[Records from a dataset]

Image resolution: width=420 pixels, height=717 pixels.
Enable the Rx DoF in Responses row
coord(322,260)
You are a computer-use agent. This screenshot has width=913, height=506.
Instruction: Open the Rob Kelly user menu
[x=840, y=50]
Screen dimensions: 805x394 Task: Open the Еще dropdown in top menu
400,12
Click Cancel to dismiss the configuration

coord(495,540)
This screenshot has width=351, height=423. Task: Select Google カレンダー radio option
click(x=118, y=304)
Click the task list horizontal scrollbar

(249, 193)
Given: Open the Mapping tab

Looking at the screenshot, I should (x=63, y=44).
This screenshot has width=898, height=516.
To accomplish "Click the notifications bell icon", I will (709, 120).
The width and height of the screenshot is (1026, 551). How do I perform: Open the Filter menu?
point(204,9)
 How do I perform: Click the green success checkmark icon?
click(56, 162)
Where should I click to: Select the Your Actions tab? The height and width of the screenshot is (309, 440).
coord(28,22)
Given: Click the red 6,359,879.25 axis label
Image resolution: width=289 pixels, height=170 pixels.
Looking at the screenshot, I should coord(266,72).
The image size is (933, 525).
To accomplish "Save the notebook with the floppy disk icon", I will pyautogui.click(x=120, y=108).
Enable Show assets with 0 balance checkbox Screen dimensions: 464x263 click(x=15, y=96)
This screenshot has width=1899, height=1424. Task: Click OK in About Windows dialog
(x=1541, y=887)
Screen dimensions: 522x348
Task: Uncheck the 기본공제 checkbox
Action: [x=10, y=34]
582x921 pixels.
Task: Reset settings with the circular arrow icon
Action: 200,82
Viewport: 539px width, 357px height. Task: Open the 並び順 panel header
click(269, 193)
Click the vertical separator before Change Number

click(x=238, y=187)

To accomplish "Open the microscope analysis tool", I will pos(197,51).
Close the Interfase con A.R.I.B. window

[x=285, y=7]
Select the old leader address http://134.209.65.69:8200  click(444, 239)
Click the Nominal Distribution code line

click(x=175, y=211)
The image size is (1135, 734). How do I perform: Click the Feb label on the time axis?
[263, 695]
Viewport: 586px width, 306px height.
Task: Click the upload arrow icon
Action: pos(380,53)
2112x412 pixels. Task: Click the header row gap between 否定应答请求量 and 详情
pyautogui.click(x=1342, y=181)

Work request:
Respond with nothing but the number of lines in the entries that contain the string "will".

Result of the task:
3